# Token Activation in the Mobile Application

The application should support a deeplink configured in MDES. The deeplink should contain a `serialNumber` parameter in the query string.

Based on this value, the application should find the matching PassKit item using the `serialNumber` property. Then, it should call the TMP API endpoint:

```bash
POST /issuer/push-provisioning/tokens/activations
```

The request should contain the token identifier. If the response field `issuerMobileAppAuthResponse` is `APPROVED`, the card has been successfully activated. For `DECLINED` or `FAILED`, the activation was not completed successfully.

#### **Process Overview**

1. Receive the deeplink from MDES.
2. Extract `serialNumber` from the query string.
3. Find the matching PassKit item by `serialNumber`.
4. Read its `deviceAccountIdentifier`.
5. Send it to TMP API as `tokenUniqueReference`.
6. Handle the activation response.

**Swift Example**

```swift
import Foundation
import PassKit

enum ActivationStatus: String, Decodable {
    case approved = "APPROVED"
    case declined = "DECLINED"
    case failed = "FAILED"
}

struct TokenActivationRequest: Encodable {
    let tokenUniqueReference: String
}

struct TokenActivationResponse: Decodable {
    let tokenUniqueReference: String?
    let cardLast4Digits: String?
    let issuerMobileAppAuthResponse: ActivationStatus
    let comment: String?
}

func handleActivationDeeplink(_ url: URL) async throws {
    guard
        let components = URLComponents(url: url, resolvingAgainstBaseURL: false),
        let serialNumber = components.queryItems?.first(where: { $0.name == "serialNumber" })?.value
    else {
        throw URLError(.badURL)
    }

    let passLibrary = PKPassLibrary()

    guard let pass = passLibrary.passes().first(where: {
        $0.serialNumber == serialNumber
    }),
    let tokenUniqueReference = pass.secureElementPass?.deviceAccountIdentifier
    else {
        throw URLError(.cannotFindHost)
    }

    let requestBody = TokenActivationRequest(
        tokenUniqueReference: tokenUniqueReference
    )

    let url = URL(string: "<https://your-tmp-api-base-url/issuer/push-provisioning/tokens/activations>")!
    var request = URLRequest(url: url)
    request.httpMethod = "POST"
    request.setValue("application/json", forHTTPHeaderField: "Content-Type")
    request.httpBody = try JSONEncoder().encode(requestBody)
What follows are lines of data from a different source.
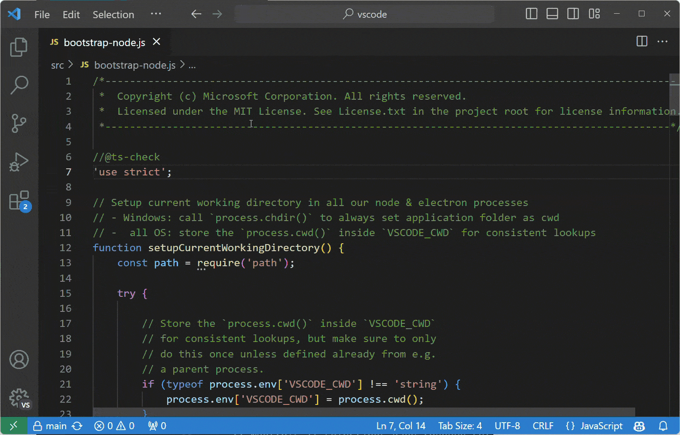The height and width of the screenshot is (435, 680).
Task: Expand the breadcrumb symbol ellipsis
Action: [x=192, y=66]
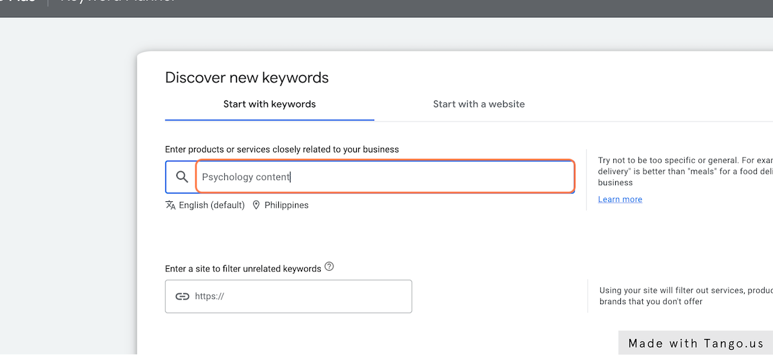Screen dimensions: 773x355
Task: Change the English (default) language setting
Action: click(212, 205)
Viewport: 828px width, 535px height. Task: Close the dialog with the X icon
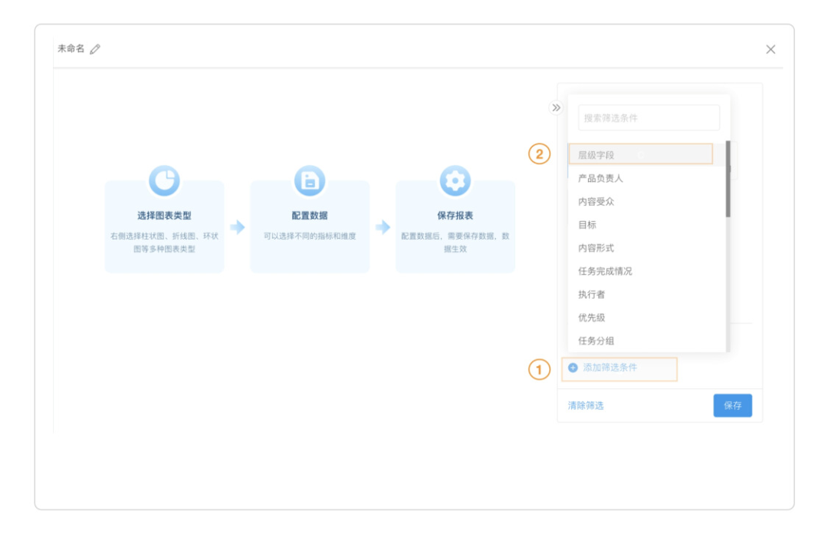point(771,49)
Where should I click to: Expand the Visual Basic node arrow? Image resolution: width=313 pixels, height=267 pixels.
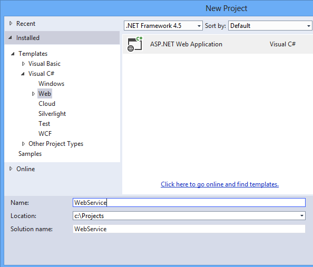click(x=23, y=64)
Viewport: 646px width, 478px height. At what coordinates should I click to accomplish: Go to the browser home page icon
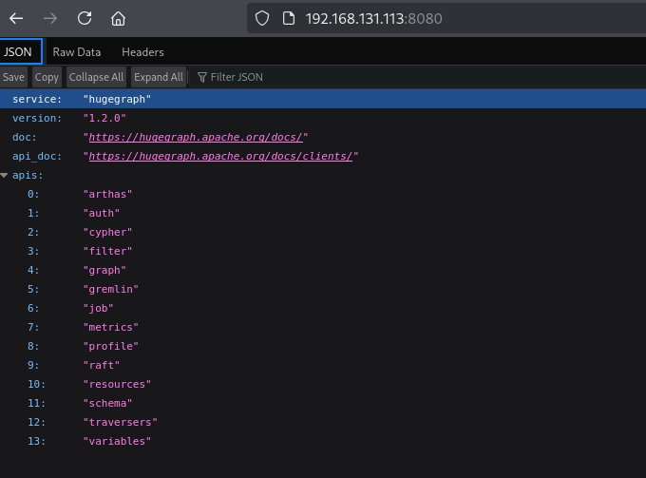pyautogui.click(x=118, y=18)
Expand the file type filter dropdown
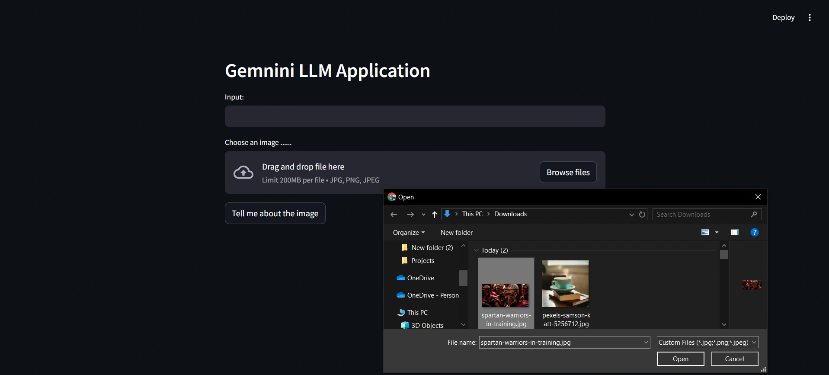This screenshot has width=829, height=375. 754,343
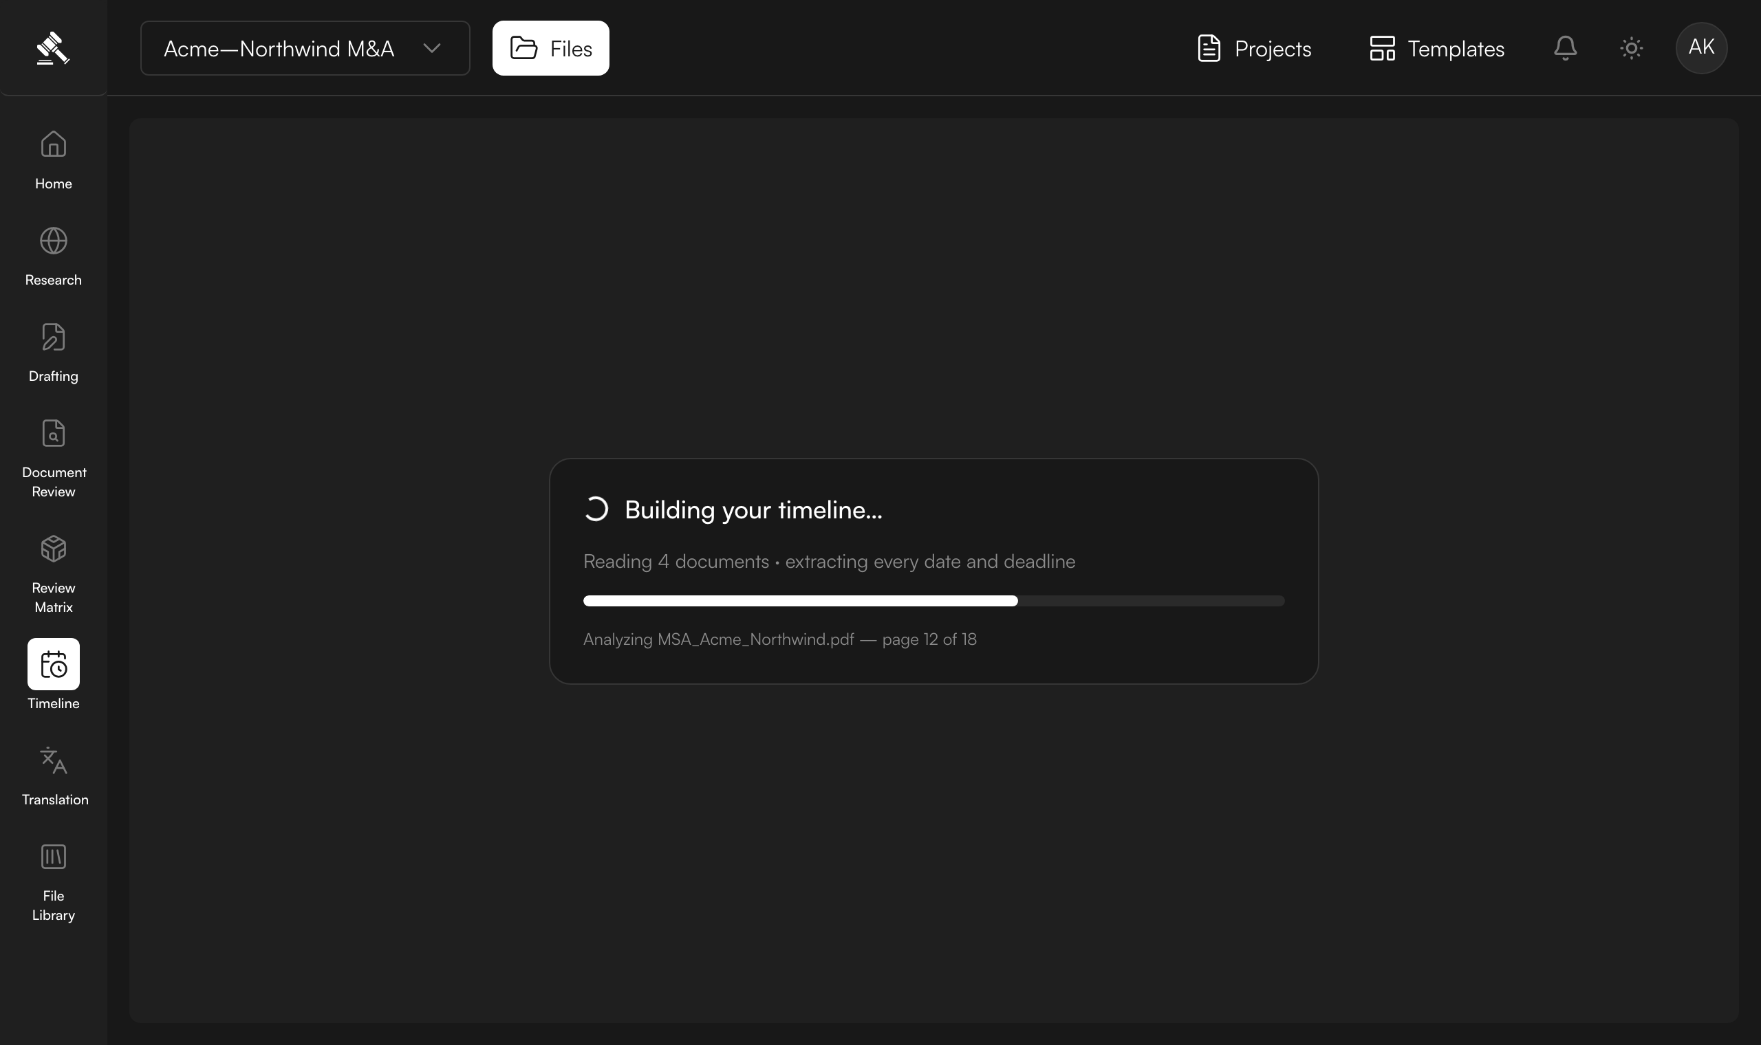Open the AK user avatar menu
The image size is (1761, 1045).
tap(1701, 48)
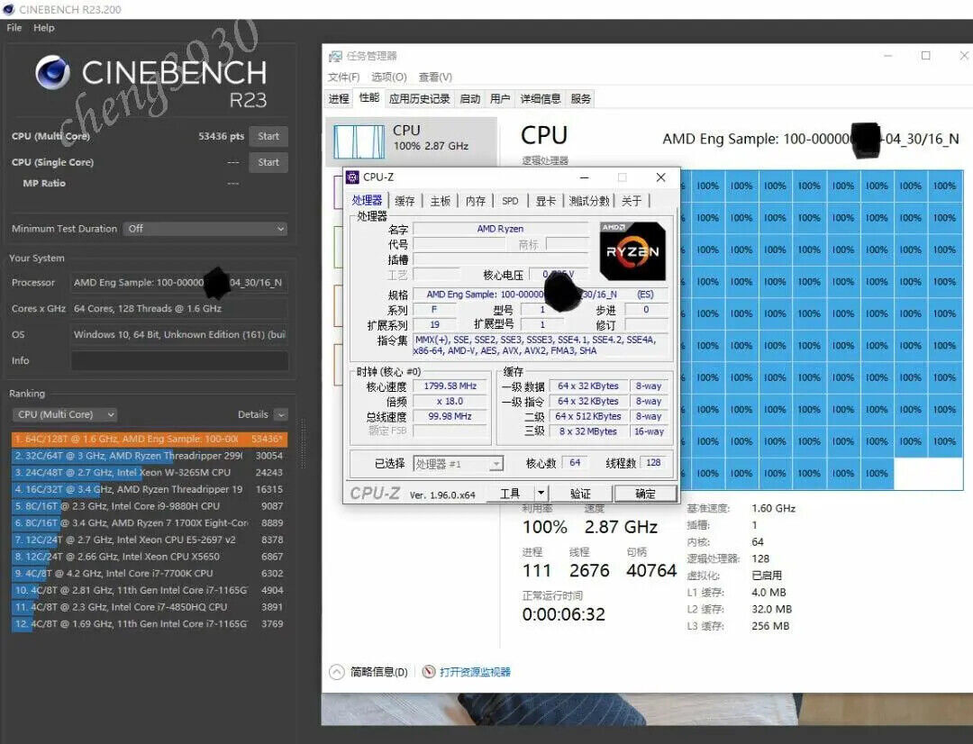Image resolution: width=973 pixels, height=744 pixels.
Task: Switch to the 缓存 tab in CPU-Z
Action: pyautogui.click(x=404, y=201)
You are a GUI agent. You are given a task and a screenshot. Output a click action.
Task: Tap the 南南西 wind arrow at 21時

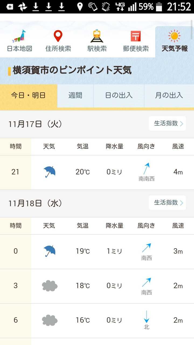point(146,169)
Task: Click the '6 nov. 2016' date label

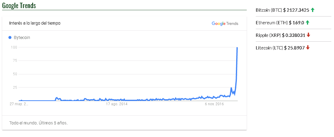Action: (215, 104)
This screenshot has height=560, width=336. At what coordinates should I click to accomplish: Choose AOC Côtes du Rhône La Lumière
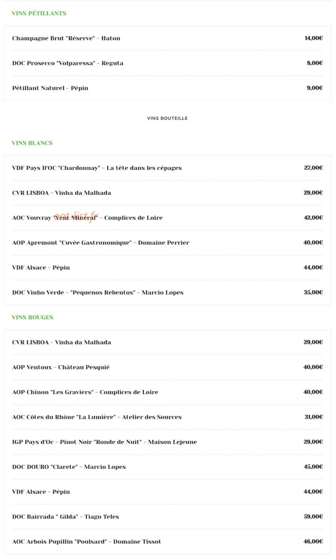click(x=167, y=417)
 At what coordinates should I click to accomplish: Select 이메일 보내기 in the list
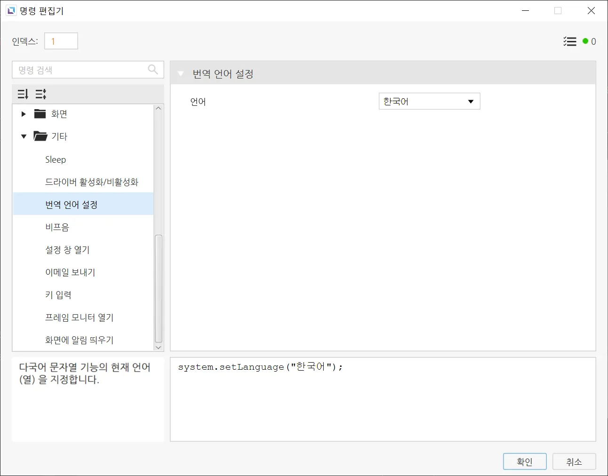(x=70, y=272)
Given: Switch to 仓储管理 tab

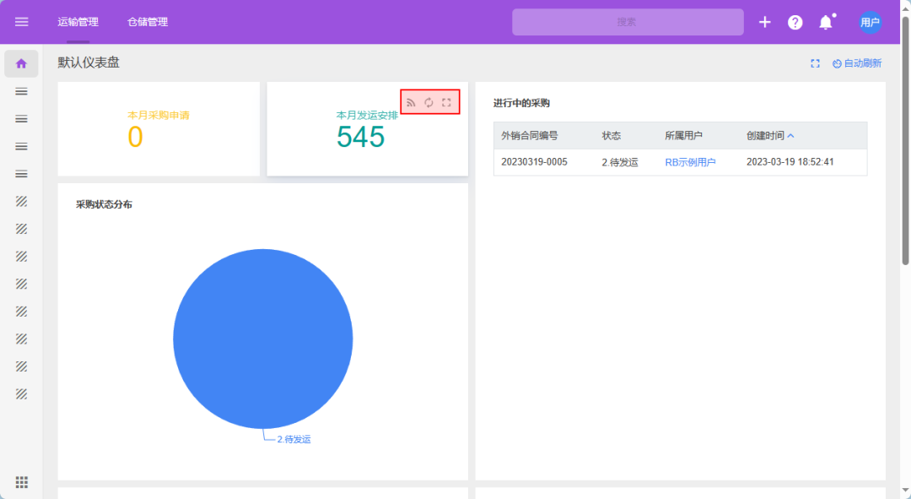Looking at the screenshot, I should coord(148,22).
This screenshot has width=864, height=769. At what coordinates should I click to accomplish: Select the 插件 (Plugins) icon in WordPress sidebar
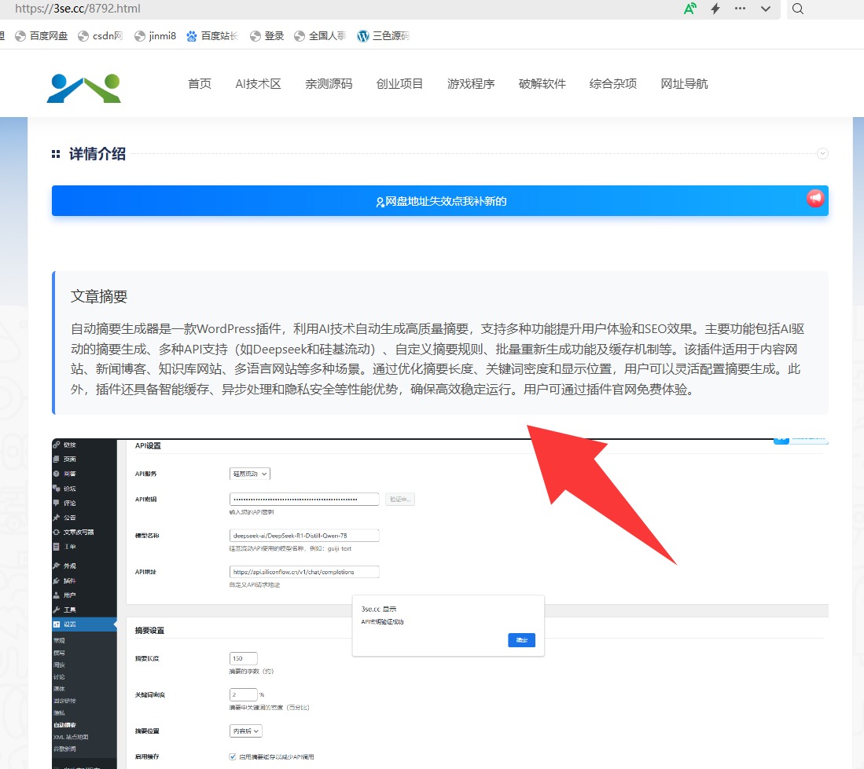(57, 582)
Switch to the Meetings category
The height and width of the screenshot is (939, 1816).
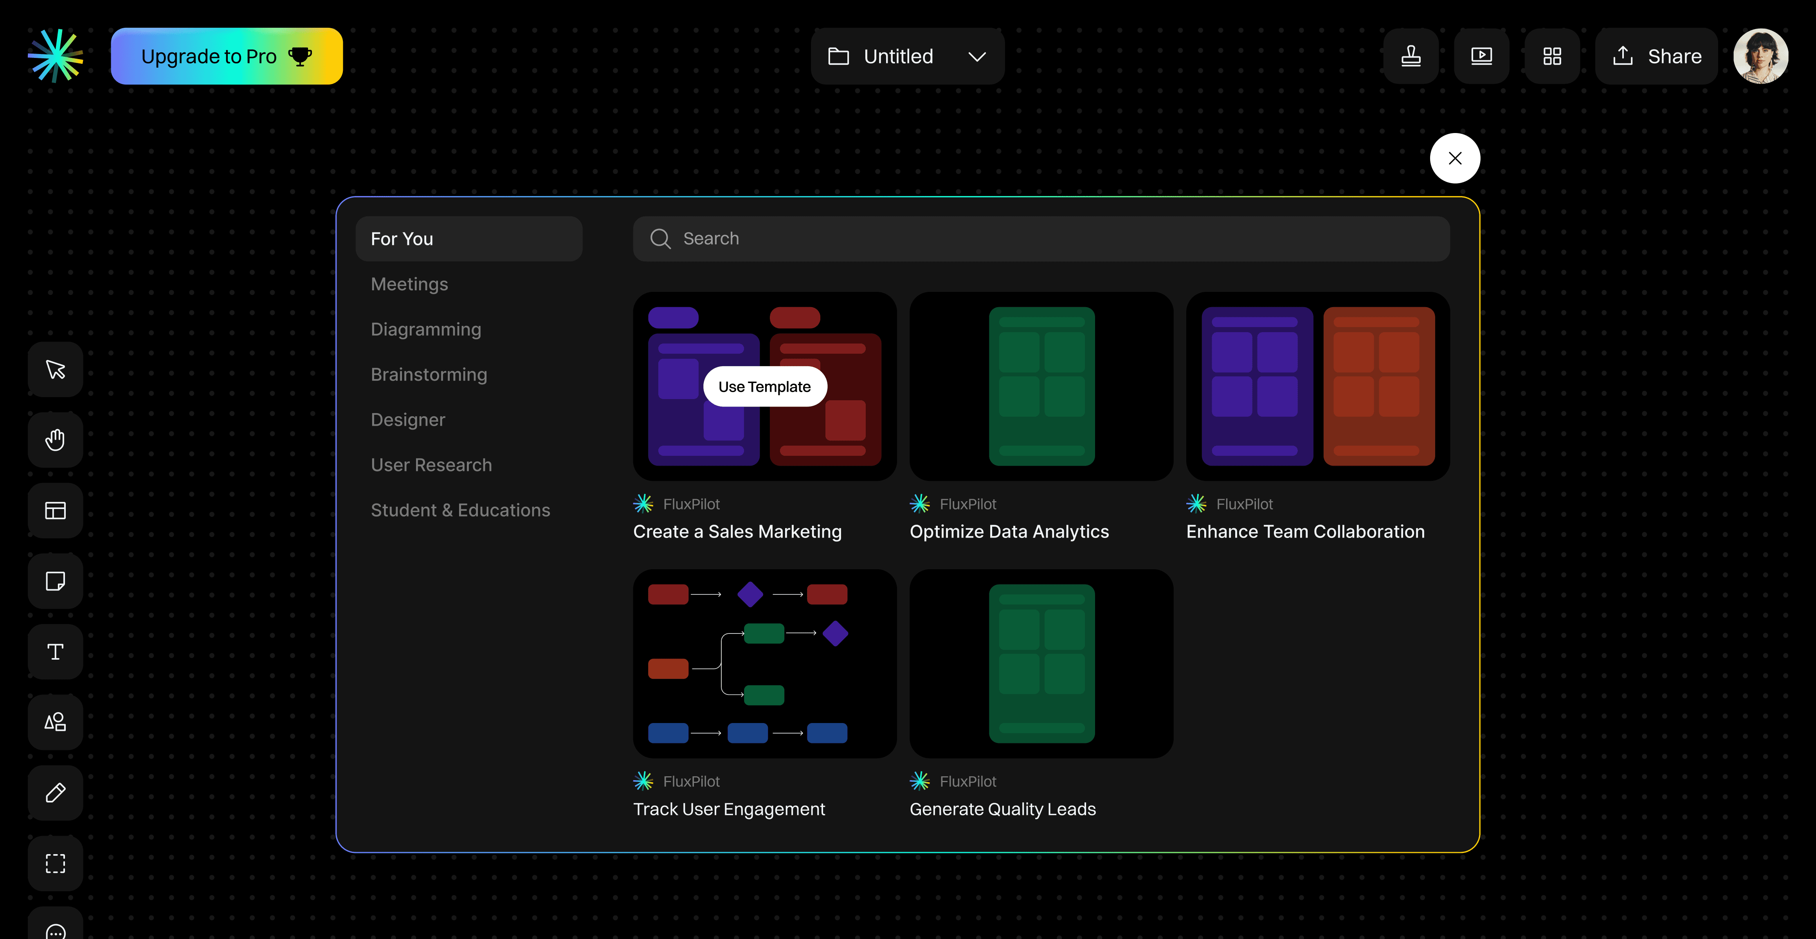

    let (data, response) = try await URLSession.shared.data(for: request)

    guard let httpResponse = response as? HTTPURLResponse,
          httpResponse.statusCode == 200 else {
        throw URLError(.badServerResponse)
    }

    let activationResponse = try JSONDecoder().decode(
        TokenActivationResponse.self,
        from: data
    )

    switch activationResponse.issuerMobileAppAuthResponse {
    case .approved:
        // Card has been successfully activated.
        break

    case .declined, .failed:
        // Card activation failed.
        break
    }
}

```

#### **Notes**

- The deeplink format must match the configuration provided in MDES.
- The `serialNumber` value is used only to find the correct PassKit item.
- The activation request uses the token identifier obtained from the matching pass item.